PentestReportAI
PCI DSSComplianceReport Writing

PCI DSS Penetration Testing Report: What QSAs Actually Want to See in 2026

March 14, 20268 min read

Most pentest reports I've seen submitted for PCI DSS audits get kicked back. Not because the testing was bad — but because the report read like a CVE dump with a logo slapped on it.

PCI DSS 4.0 changed the documentation requirements significantly. QSAs now have a higher bar, and if you've ever had a report rejected or sent back for “clarification,” this is probably why.

Here's what actually needs to be in your PCI DSS pentest report.

Why PCI DSS Pentest Reports Keep Getting Rejected

The most common rejection reason is simple: the report lists vulnerabilities without proving they were exploitable.

PCI DSS Requirement 11.4 doesn't just ask you to find weaknesses. It asks you to demonstrate that your security controls can withstand a real attack. A Nessus scan export renamed to “pentest_report.pdf” doesn't do that.

The other common failure is missing retest evidence. Under PCI DSS 4.0, you must show that every finding was fixed and verified. A report that ends at “here are the vulnerabilities” is automatically incomplete.

When You Actually Need One

Annual testing is mandatory — but that's the minimum. You need a new pentest report after any significant infrastructure change. New payment app? New pentest. Migrated to cloud? New pentest. Changed your network segmentation? You need a report proving the CDE is still isolated.

Service providers who rely on segmentation to reduce their PCI scope have it stricter: every 6 months.

What the Report Must Include

Scope and methodology

Define every system in the Cardholder Data Environment you tested, the boundaries you were working within (external, internal, segmentation), and the methodology you used — OWASP, PTES, or OSSTMM. Vague scope sections get flagged immediately.

Test narrative

Not just a list of what you found — a walkthrough of what you did. What attack paths did you explore? What did you try that didn't work? QSAs want to see that actual testing happened, not just a tool scan.

Findings with CVSS 3.1 scores

Each vulnerability needs a severity score, a plain-English description, and proof it was exploited or exploitable. Screenshots, command outputs, traffic captures. No proof, no finding.

Business impact

Not just “this is a critical RCE.” Explain what an attacker could actually do with it in the context of this specific cardholder environment. This is what matters to the QSA and the client.

Remediation steps

Specific, actionable fixes — not “patch the system.” Include the exact CVE, the fix version, the configuration change, or the architectural recommendation.

Retest results

This is mandatory under PCI DSS 4.0 and the most commonly missing section. For every finding, you need evidence it was remediated and verified. A separate retest section or an updated finding status with proof.

Segmentation validation

If your client uses network segmentation to reduce PCI scope, you must test and document that the CDE cannot be reached from out-of-scope systems. This has its own requirement (11.4.5) and needs its own section.

Executive summary

One page. Non-technical. Explains what was tested, what was found at a high level, and what the business risk is. The person signing off on remediation budget needs to read this and understand it without a security background.

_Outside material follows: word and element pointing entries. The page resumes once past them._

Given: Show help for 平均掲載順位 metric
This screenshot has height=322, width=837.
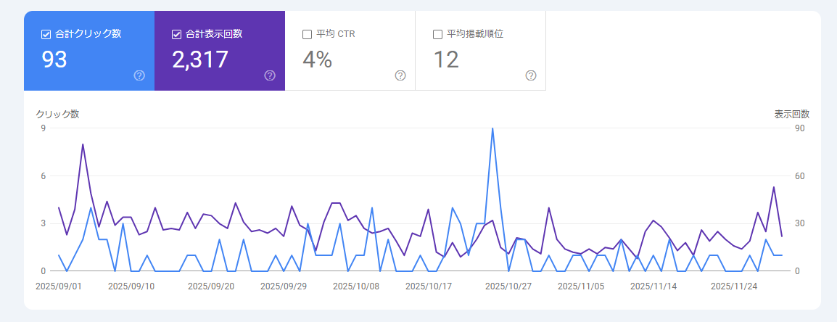Looking at the screenshot, I should (x=531, y=75).
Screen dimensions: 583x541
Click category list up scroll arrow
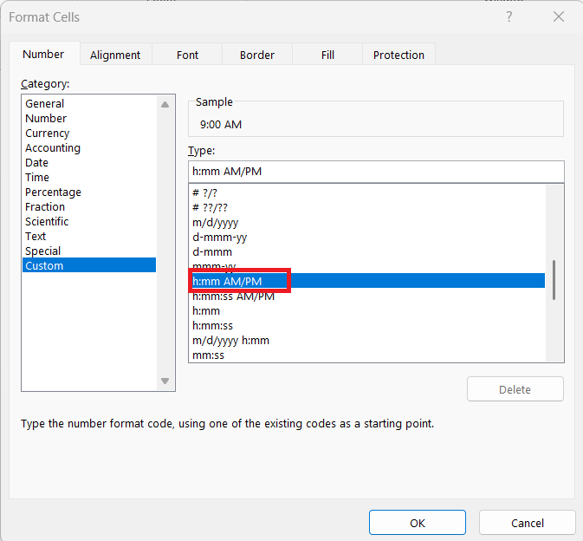[x=165, y=105]
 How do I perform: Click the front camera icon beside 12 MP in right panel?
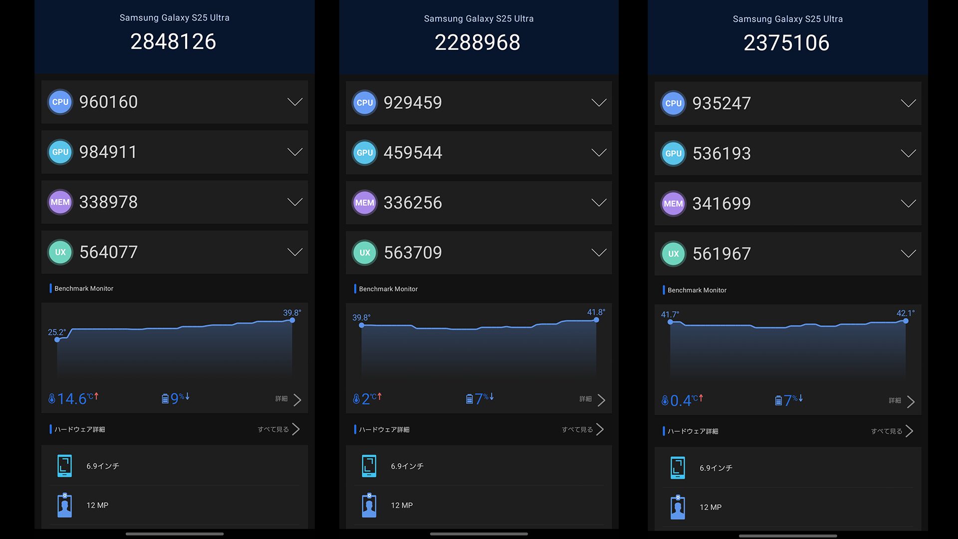click(678, 507)
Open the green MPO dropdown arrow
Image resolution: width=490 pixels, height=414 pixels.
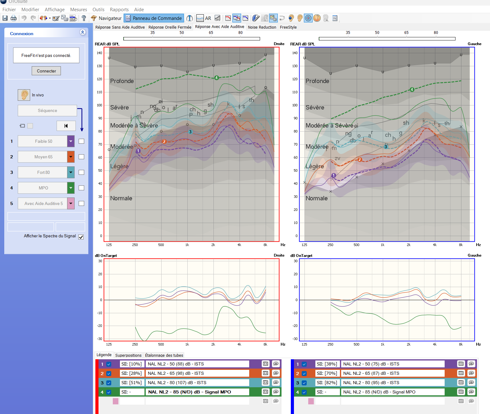pyautogui.click(x=71, y=188)
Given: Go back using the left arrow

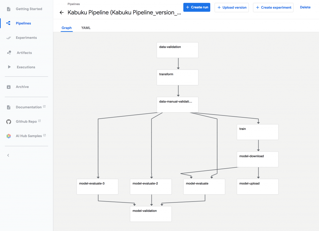Looking at the screenshot, I should [61, 13].
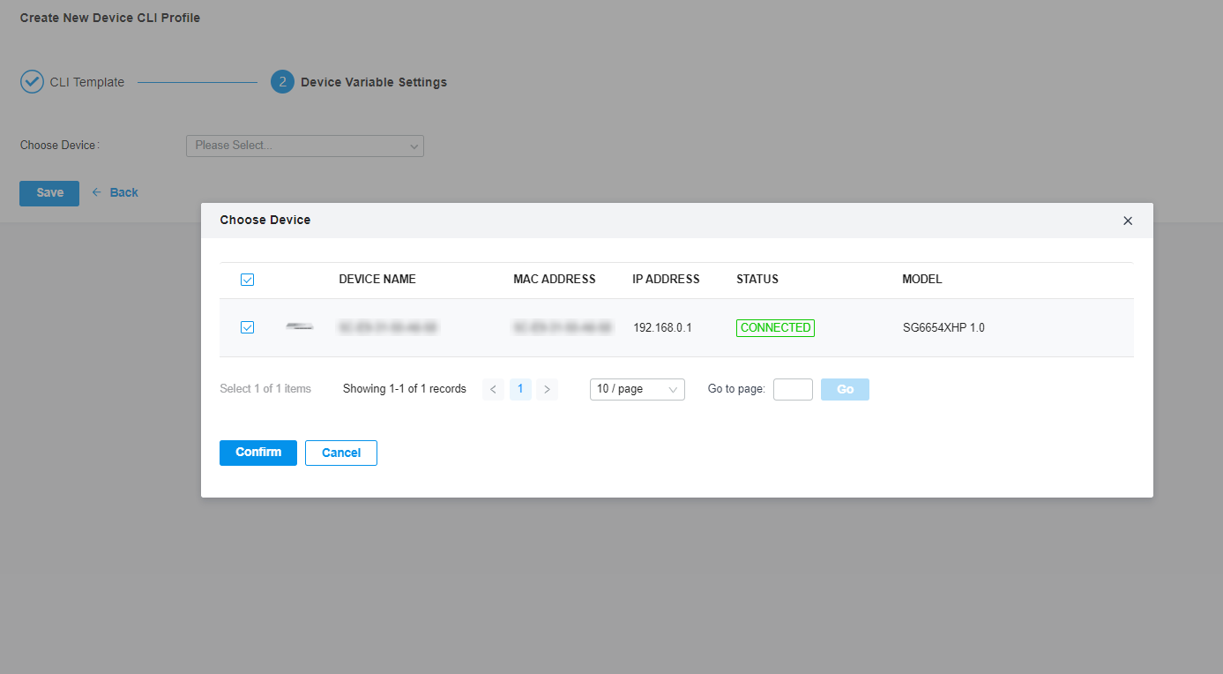Click the blue back arrow icon beside Back
1223x674 pixels.
pos(95,191)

The Types of Testing PCI Requires

External network testing covers your perimeter — public-facing systems, internet-exposed services, anything an attacker could reach without being on your network first.

Internal testing covers lateral movement. Can an attacker who's already inside reach cardholder data? This is often where the real findings are.

Application testing covers your payment apps and APIs. Logic flaws, authentication bypasses, injection vulnerabilities. If you process payments through a web app, this section is non-negotiable.

Segmentation testing is its own category. You're not looking for vulnerabilities here — you're proving that your network isolation actually holds.

How Long It Takes to Write One of These

An experienced pentester doing this manually spends 3 to 6 hours on report writing alone for a mid-size PCI engagement. Formatting findings, calculating CVSS scores, writing the executive summary, structuring the remediation table, going back to add retest evidence.

That time adds up fast, especially when you're running multiple concurrent engagements.

PentestReportAI handles the entire report generation locally on your machine. Paste in your findings, tool outputs, and screenshots. The AI parses, classifies, scores, and composes a structured report — with a dedicated compliance template built specifically for PCI DSS, SOC 2, and ISO 27001 audits.

Your client's data never touches a cloud server

For PCI engagements where the data in question is cardholder data, that's not a small thing. PentestReportAI's desktop app processes everything locally on your machine.

Try it free — 2 credits, no card required

Before You Submit to Your QSA

Run through this before you hand over the report:

Scope covers all CDE systems and connected components
Methodology is documented and named
Every finding has CVSS 3.1 score and exploitation evidence
Business impact is written for each finding, not just technical severity
Remediation steps are specific and actionable
Retest section exists and has proof of fixes
Segmentation validation is its own section if applicable
Executive summary is readable by a non-technical decision maker

If any of those are missing, the report is coming back.

Written for pentesters conducting PCI DSS assessments under Requirement 11.4. Always align your scope and methodology with your client's QSA before testing begins.